The bus driver, who handcuffed the children, poured liquid over the seats of the bus and tried to set them all on fire in revenge for migrant downings in the Mediterranean — which are actually declining — told Italian magistrates that he would not apologize for the act, Il Giornale reports.
“Repent? No repentance. It was something I had to do, and I would do it again. A Hundred times. Why did I do that? To send a signal to Africa. Africans have to stay in Africa,” Sy said.
According to his lawyer Davide Lacchini, Sy showed signals of not being mentally stable, having accepted the consequences for his actions without hesitation.
“In my opinion, he gave serious signs of imbalance and the way the investigating judge had to carry out the interrogation was aimed at verifying this aspect,” he said.
Sy is currently being held at San Vittore prison where he was welcomed by other inmates throwing oranges and eggs, and refusing to allow him to sleep.
More information has also been revealed on Sy’s past, including that in 2010 he sexually attacked a 17-year-old girl.
While his lawyer at the time attempted to play the incident off as “less than touching”, Sy was sentenced to a year in prison for sexual assault.

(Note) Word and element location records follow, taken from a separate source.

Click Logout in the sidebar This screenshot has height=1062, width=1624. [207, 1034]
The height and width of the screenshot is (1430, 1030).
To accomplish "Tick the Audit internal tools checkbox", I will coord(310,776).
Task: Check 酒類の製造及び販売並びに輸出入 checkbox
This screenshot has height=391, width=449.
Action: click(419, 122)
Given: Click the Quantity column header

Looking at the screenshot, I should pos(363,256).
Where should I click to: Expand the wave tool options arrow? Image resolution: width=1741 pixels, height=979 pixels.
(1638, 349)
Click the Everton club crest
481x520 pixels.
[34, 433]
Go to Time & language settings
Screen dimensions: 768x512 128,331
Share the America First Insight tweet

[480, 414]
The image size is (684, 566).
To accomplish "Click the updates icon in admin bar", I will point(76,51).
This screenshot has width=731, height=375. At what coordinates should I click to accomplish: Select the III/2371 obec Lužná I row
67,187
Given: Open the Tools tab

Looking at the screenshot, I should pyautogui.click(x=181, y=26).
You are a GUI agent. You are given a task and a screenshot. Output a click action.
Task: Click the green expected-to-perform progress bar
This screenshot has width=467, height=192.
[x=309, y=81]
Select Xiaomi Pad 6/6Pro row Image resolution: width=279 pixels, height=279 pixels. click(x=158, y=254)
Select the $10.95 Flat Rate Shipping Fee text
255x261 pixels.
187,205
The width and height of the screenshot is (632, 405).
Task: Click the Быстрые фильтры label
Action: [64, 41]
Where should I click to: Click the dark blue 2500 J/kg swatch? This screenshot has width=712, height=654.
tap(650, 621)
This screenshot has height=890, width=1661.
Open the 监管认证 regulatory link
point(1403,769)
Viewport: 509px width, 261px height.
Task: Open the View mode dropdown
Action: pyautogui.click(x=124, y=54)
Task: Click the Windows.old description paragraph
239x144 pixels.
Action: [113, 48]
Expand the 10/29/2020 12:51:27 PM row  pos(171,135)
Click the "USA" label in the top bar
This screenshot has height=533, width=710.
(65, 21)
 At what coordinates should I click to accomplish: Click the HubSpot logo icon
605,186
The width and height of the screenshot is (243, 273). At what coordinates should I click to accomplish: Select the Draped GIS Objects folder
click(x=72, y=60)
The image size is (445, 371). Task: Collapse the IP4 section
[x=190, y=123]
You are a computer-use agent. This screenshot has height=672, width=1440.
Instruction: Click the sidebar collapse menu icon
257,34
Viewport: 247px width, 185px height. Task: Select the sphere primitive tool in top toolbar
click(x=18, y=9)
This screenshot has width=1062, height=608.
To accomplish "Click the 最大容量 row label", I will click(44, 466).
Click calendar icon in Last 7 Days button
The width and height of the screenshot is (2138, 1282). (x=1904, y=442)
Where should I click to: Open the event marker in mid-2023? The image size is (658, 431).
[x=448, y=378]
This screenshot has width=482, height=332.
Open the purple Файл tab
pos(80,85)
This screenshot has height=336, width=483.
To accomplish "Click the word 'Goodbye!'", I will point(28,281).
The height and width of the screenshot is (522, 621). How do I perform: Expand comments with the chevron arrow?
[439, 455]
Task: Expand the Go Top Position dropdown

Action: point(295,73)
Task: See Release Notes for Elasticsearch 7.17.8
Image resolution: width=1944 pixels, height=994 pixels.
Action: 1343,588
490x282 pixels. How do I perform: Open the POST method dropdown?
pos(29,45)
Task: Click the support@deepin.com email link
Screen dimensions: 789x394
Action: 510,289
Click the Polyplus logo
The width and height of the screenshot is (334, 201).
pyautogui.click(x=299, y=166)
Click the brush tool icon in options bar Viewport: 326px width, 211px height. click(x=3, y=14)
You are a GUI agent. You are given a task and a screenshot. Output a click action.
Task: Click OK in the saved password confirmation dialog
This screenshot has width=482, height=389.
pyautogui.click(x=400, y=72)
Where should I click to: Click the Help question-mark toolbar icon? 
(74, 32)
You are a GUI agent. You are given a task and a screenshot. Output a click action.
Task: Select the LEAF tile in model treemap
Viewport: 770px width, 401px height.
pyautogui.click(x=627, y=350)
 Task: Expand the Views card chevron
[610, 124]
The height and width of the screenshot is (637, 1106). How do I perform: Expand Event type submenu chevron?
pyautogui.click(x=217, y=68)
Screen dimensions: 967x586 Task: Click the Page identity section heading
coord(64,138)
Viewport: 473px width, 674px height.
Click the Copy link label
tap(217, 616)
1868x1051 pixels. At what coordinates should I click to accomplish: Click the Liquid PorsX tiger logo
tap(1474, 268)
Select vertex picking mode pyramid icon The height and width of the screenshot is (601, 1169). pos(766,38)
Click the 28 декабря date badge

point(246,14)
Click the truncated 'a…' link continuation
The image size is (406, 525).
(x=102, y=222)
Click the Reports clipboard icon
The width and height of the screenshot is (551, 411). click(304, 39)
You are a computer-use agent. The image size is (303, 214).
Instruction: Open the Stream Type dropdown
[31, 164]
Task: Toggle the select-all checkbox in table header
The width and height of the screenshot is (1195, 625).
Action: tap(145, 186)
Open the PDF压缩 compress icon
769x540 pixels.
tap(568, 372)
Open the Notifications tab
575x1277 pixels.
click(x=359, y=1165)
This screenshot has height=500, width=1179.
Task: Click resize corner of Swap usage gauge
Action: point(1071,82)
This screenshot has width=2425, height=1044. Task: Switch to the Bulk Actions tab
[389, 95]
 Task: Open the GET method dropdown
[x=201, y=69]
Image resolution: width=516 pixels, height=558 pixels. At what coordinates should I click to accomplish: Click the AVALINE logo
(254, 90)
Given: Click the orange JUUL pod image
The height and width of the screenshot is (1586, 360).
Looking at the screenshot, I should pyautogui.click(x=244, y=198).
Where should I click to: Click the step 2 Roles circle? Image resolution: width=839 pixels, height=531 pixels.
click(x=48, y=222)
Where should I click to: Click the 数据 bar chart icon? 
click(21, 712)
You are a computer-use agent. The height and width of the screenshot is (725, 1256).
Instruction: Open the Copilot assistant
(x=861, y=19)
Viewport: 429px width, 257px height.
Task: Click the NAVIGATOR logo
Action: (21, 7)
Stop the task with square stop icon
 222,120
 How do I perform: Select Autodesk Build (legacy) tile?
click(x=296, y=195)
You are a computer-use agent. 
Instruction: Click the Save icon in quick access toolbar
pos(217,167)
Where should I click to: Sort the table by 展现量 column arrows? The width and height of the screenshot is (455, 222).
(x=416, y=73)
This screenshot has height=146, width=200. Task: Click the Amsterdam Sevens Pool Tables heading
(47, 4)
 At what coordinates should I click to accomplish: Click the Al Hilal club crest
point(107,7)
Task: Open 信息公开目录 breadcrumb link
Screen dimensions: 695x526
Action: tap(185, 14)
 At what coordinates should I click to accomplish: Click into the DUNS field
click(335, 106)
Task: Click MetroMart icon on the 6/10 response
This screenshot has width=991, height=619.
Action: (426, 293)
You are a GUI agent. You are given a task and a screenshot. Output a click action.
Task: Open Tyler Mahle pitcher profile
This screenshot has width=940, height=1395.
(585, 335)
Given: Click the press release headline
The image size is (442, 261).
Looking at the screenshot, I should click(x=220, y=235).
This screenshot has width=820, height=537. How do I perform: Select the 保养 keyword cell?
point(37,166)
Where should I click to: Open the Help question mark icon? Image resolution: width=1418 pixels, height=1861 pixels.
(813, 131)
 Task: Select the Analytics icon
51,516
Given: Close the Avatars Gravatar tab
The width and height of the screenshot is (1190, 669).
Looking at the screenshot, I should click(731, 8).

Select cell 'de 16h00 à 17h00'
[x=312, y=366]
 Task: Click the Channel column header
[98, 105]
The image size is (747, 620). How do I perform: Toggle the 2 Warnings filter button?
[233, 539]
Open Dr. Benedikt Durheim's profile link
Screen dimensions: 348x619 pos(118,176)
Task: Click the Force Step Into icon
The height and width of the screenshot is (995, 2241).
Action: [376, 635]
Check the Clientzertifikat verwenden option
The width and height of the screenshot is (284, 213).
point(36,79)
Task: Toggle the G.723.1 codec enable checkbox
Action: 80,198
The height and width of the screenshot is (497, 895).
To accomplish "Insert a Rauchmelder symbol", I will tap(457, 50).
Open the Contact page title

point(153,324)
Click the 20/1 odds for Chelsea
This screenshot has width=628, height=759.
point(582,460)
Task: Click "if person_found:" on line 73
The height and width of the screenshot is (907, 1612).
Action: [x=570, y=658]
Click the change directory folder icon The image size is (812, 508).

At another point in his criminal history, he was also caught drinking while under the influence of alcohol and was fined 680 euros and had his driving licence suspended for six months.
The cases had previously been alluded to by Italian Deputy Prime Minister, Minister of the Interior, and League (Lega) leader Matteo Salvini, who questioned how Sy had been hired as a bus driver with that kind of record in his past.
Despite Sy claiming that his motive was the drownings of migrants in the Mediterranean under the populist coalition government of Salvini’s Lega and the Five star Movement, actual data has shown that drownings have significantly reduced under the tougher maritime border policy against enacted last year.